■ Working data ■
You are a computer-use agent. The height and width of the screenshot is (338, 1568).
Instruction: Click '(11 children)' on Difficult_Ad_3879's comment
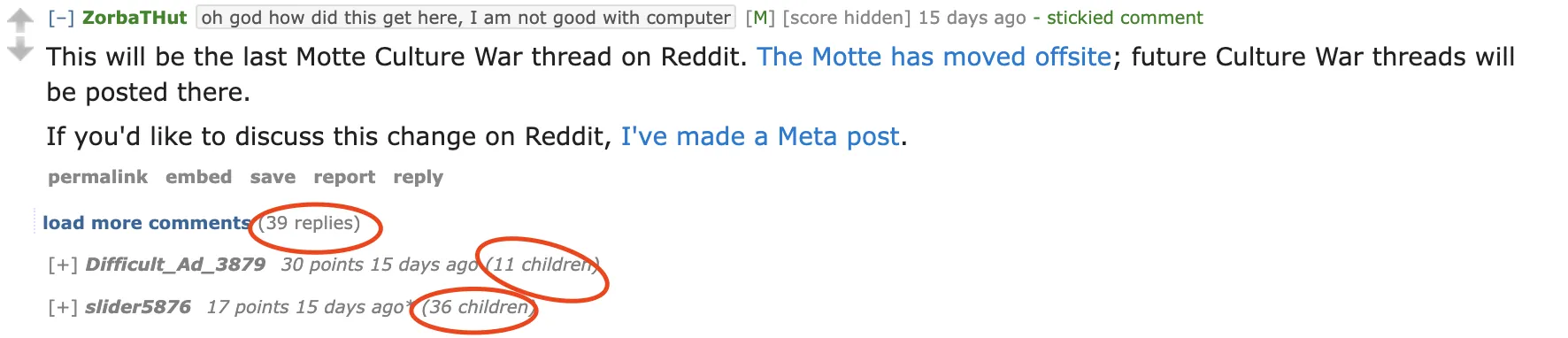coord(542,265)
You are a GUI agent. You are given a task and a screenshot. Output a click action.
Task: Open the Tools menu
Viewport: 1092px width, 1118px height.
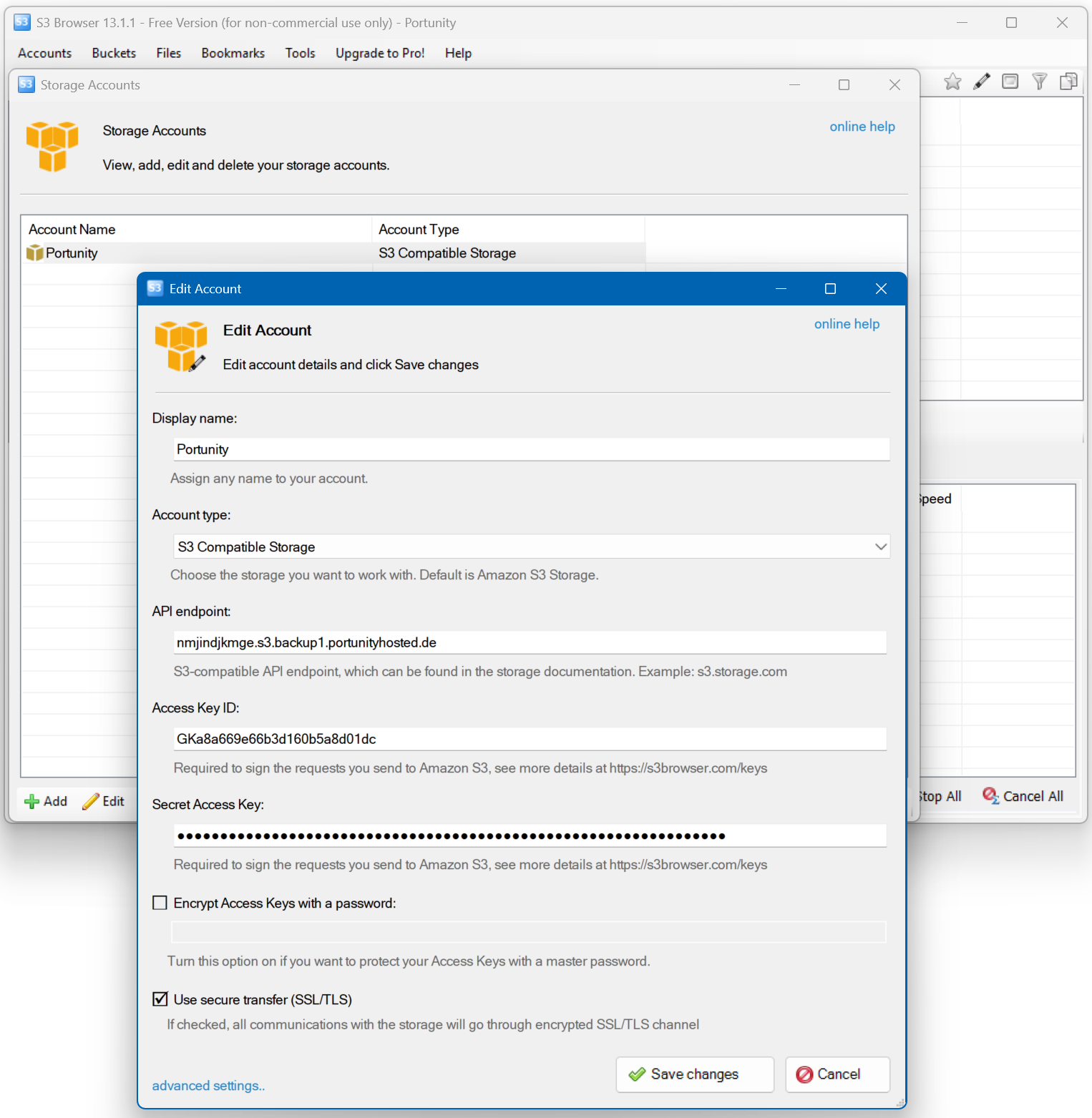click(x=300, y=53)
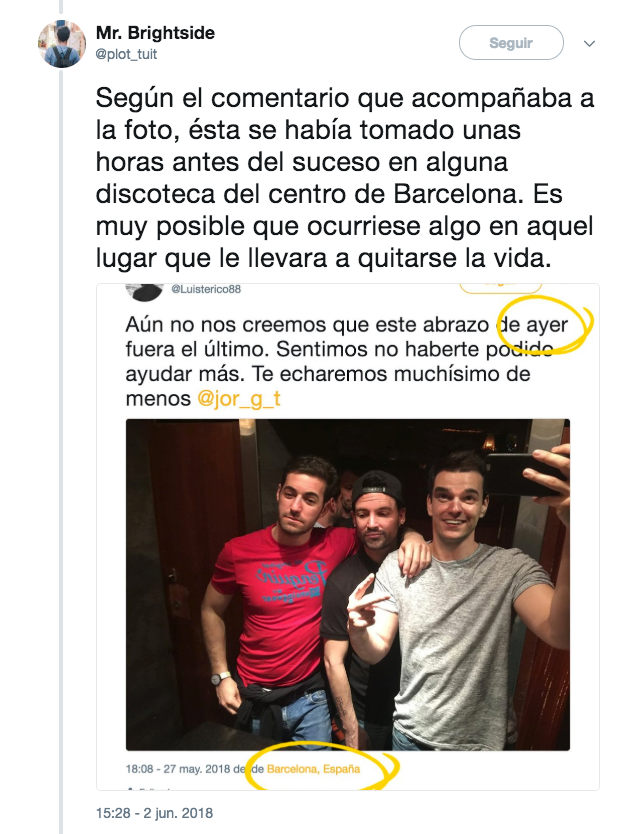Click the partially visible quoted-tweet avatar
Screen dimensions: 637x834
144,292
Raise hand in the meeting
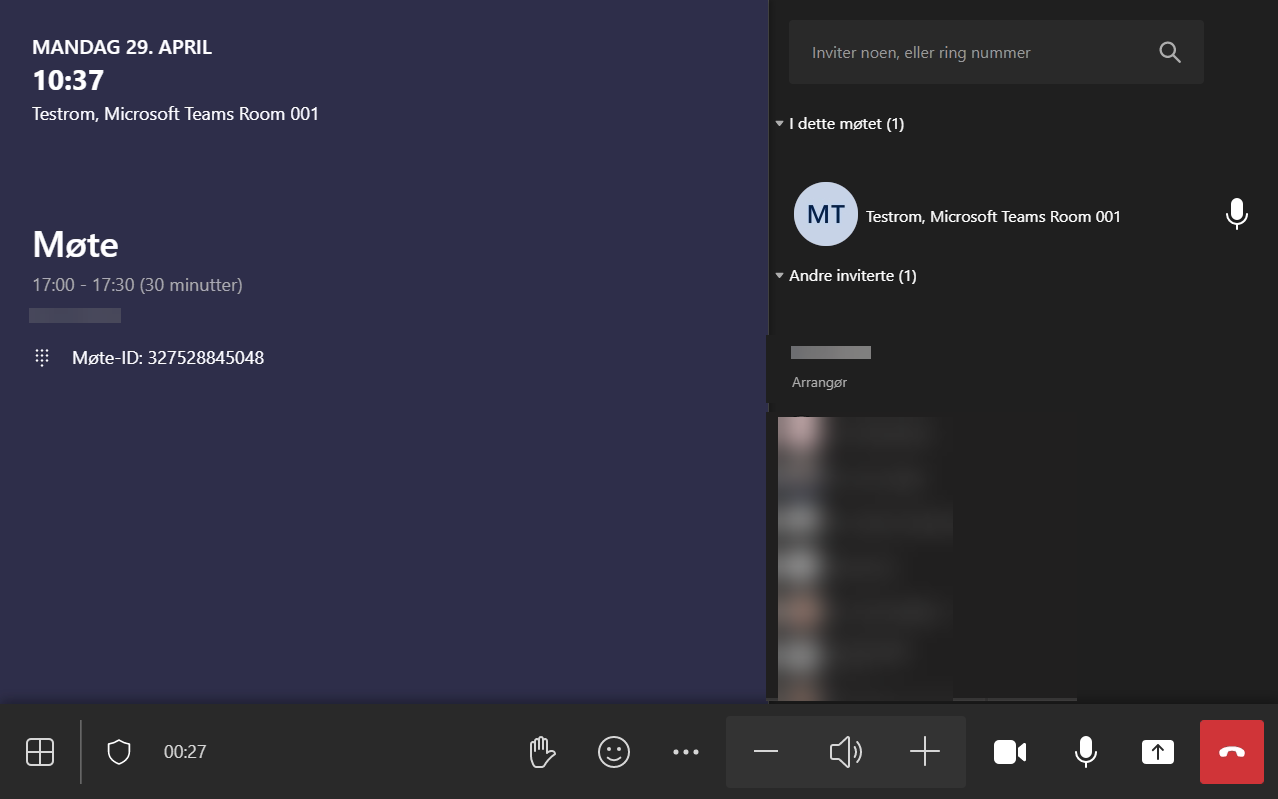This screenshot has width=1278, height=799. click(x=542, y=752)
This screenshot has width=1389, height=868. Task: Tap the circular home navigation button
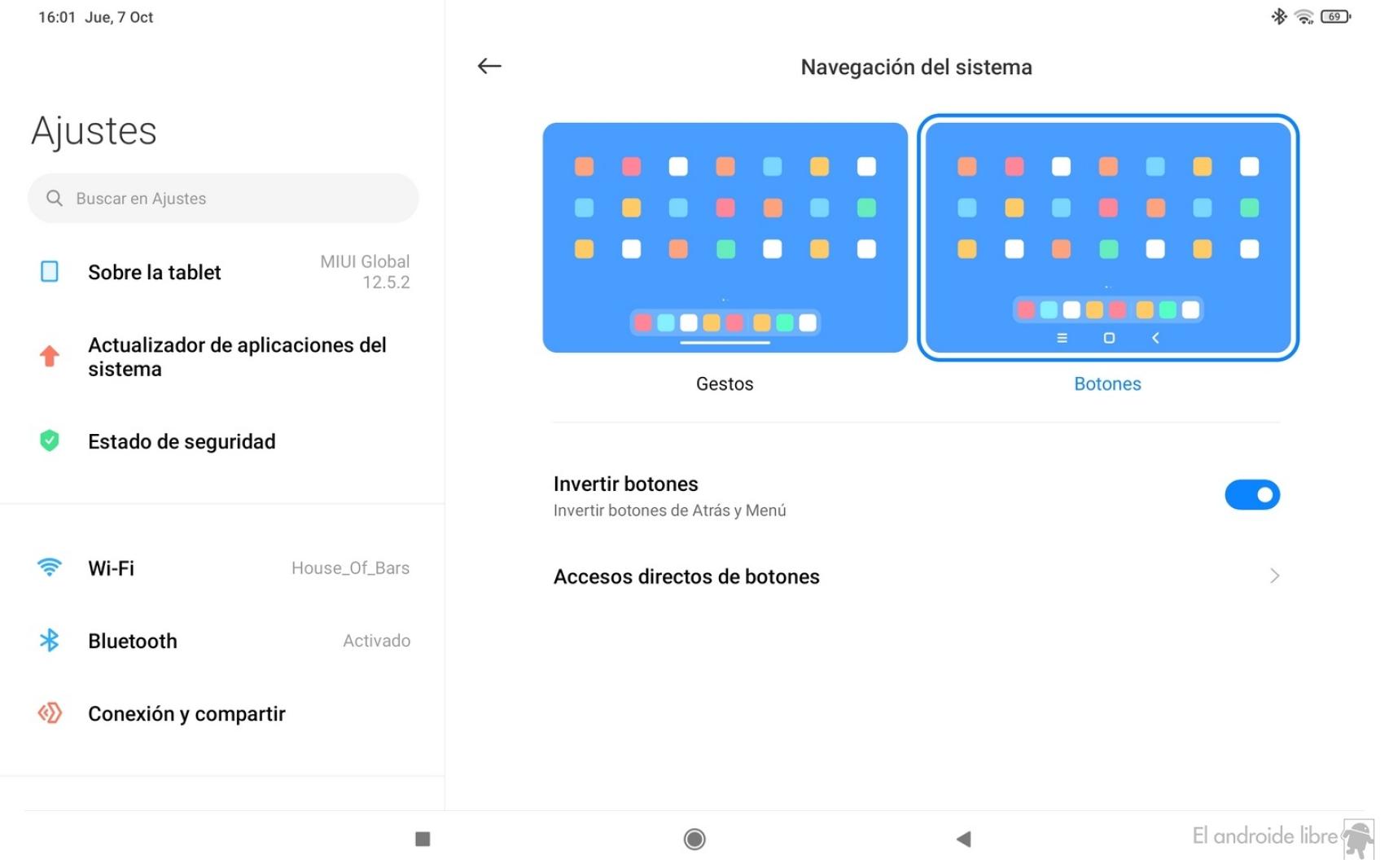pyautogui.click(x=694, y=839)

■ Exercise ■
Every line from the one with "Instruction: Click '(11" through the end of the records is to be reproduced exactly, and the pictures are to be left out.

■ The completed task ■
Instruction: Click '(11 children)' on Difficult_Ad_3879's comment
coord(542,265)
You are a GUI agent. You are given a task and a screenshot. Output a click action.
Task: Open the Tools menu
Viewport: 1092px width, 1118px height.
click(x=300, y=53)
Click the partially visible quoted-tweet avatar
Screen dimensions: 637x834
144,292
Raise hand in the meeting
This screenshot has width=1278, height=799. click(x=542, y=752)
This screenshot has width=1389, height=868. Task: Tap the circular home navigation button
pyautogui.click(x=694, y=839)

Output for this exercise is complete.